Simmons doesn't lament that he's not a conventional leading man. "I avoided that by not being born gorgeous, and by losing my hair when I was 21," he says. "What's great is, as we age, that leading man/character actor thing begins to blend together." In his wildest dreams in Bigfork, he never thought he'd achieve what he has: "I'm living the dream on every possible level."
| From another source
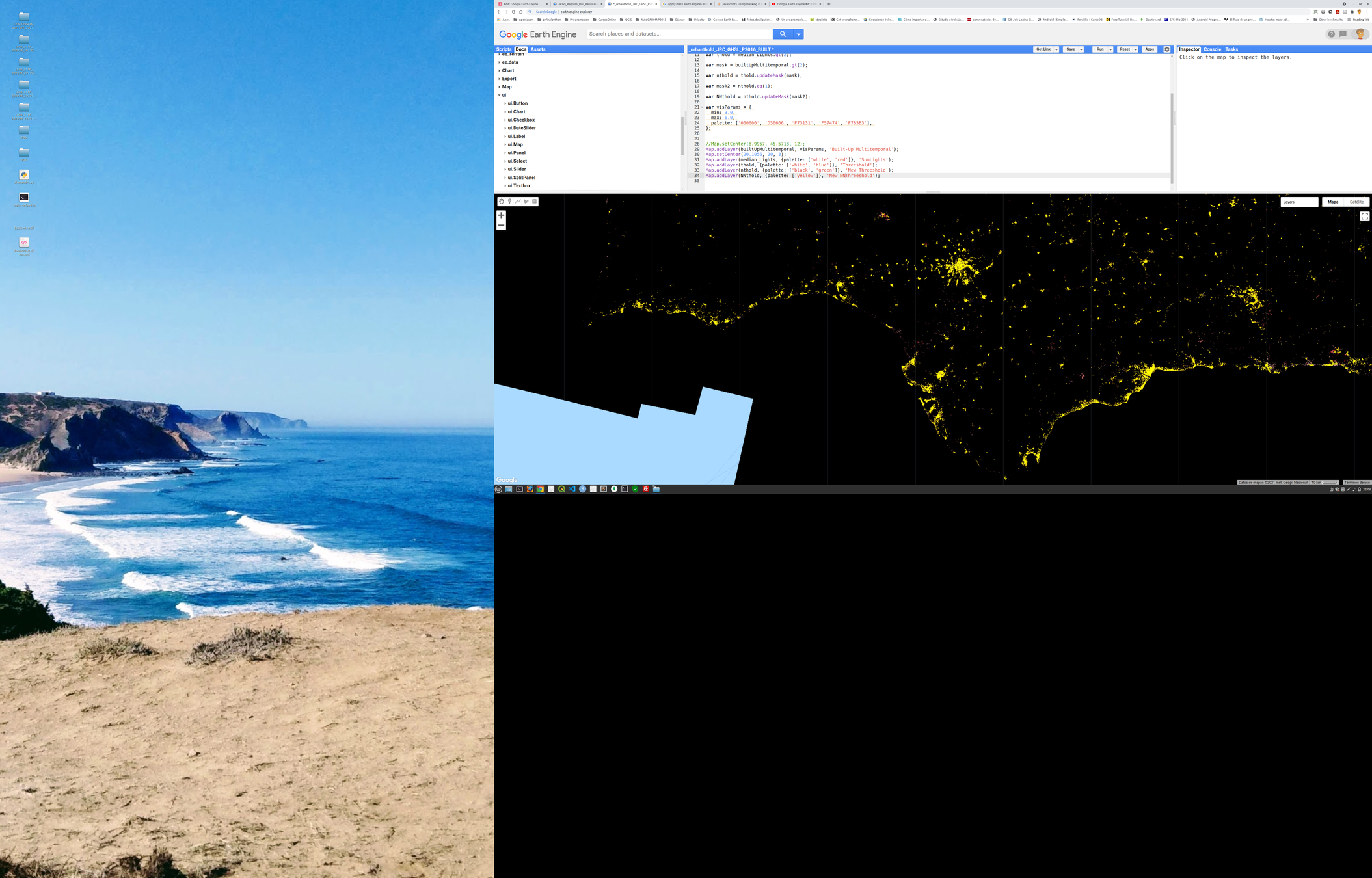
Task: Select the draw polygon shape tool
Action: point(526,202)
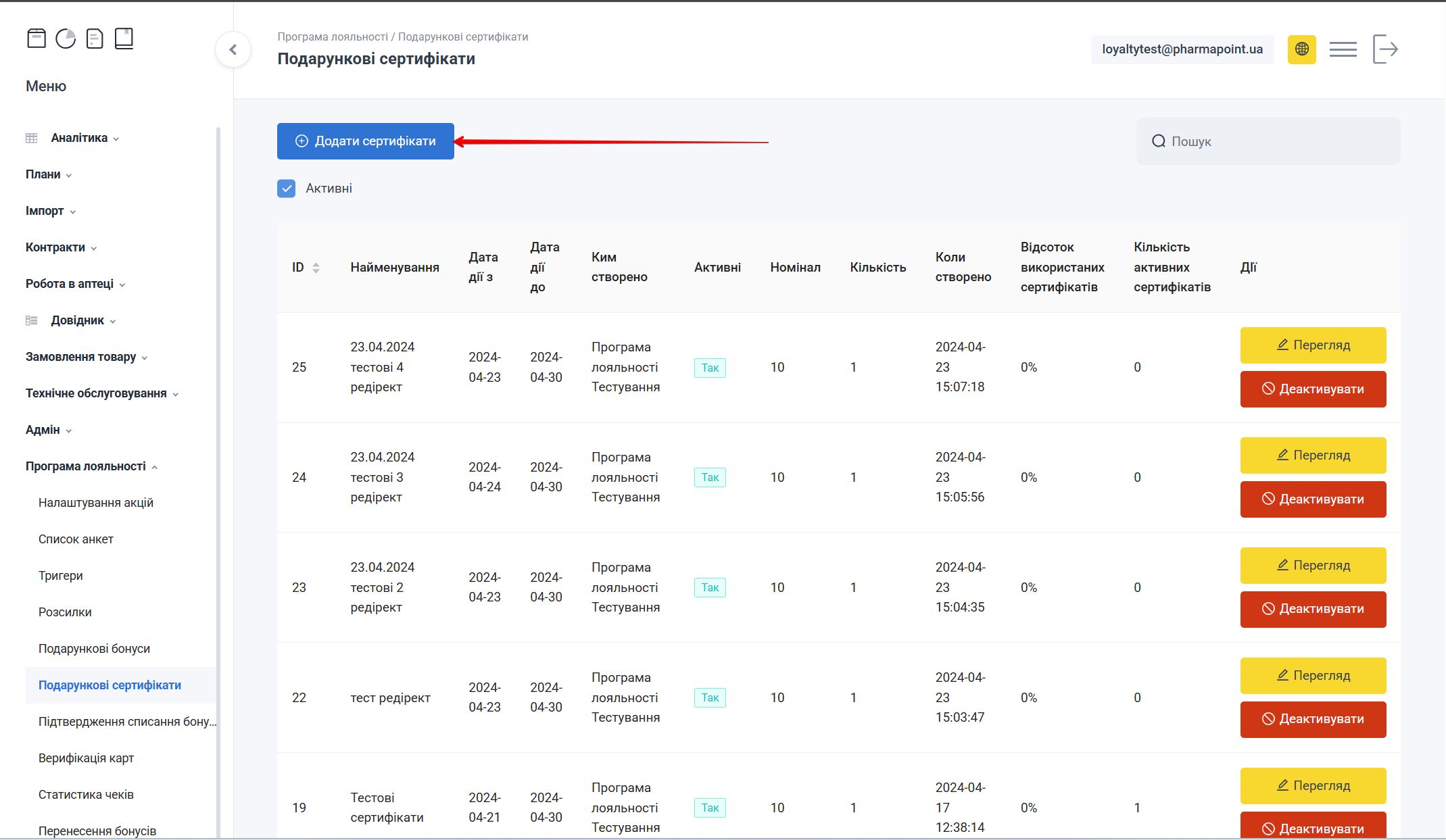Click Перегляд for certificate ID 23
1446x840 pixels.
[1313, 566]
His longest-running role – 18 years and counting – is on a level all its own: He's the voice of the yellow M&M in the TV ads. He landed it just before Oz, when he was schlepping around to voiceover auditions, trying to get any gig. He thought he should try for the red M&M, a fast-talking wise guy, because that's the vibe he was in. But Janet Eisenberg, his voice casting director, thought he'd be better for yellow.

"She said, 'He's sweet but dumb, you can use your lower range,'" Simmons remembers. "We had this absurdly long debate. It was like I was at the Royal Shakespeare Company talking about whether I should play Othello or Iago. But it's been a sweet, sweet job."

Still, Simmons admits there are levels he hasn't reached. "When there's a part being cast that I feel I could do, I don't always get it," he says. "Nobody always gets it. Ah, maybe Clooney." And when he's watching a great role – whether the actor is killing it, or not doing it justice – he can't help but think, "'Wow, I wish I'd had a shot at that; that would have been fun.' But listen, I have no complaints."

The maestro in Whiplash could be the great role that didn't get away. The writer/director Damien Chazelle pulled the story from his own experience, and Oscar talk for Simmons began last January, when the film won two top prizes at the Sundance Film Festival. His character is charming, cajoling, furious, envious, brutal, crazy and not always wrong – a perfectionist in search of excellence, he declares that the worst thing you can say to an artist is, "Good job." Simmons plays the hell out of him. He slaps his students, shames them, goads them to fight back – so realistically that, during a climactic tussle, Teller broke two of Simmons's ribs.

"It may as well have been a sports movie," Simmons says, chuckling. "We were like a couple of jocks driving each other to work harder. I like that the movie lets you decide whether the end justifies the means or not. I love that we [emotionally] beat the crap out of the audience for an hour and a half, and they seem to enjoy it."

Simmons is enjoying this moment, that's certain. "Unlike a drummer, an actor doesn't lock himself in a practice room and keep at it until his blisters bleed," he says. "Acting isn't ballet, or digging ditches, fighting fires or combatting terrorists, which are some of the things that I think of when I hear the words 'hard work.' It's nice to have more to do in this film, but my career arc has been gradual, and rightly so. I'm comfortable in my own skin now, even though I crawl into other people's for a living. If someone had offered me a great part when I was young, I would have crashed and burned, because I was nowhere near ready. My career unfolded as I was ready for it."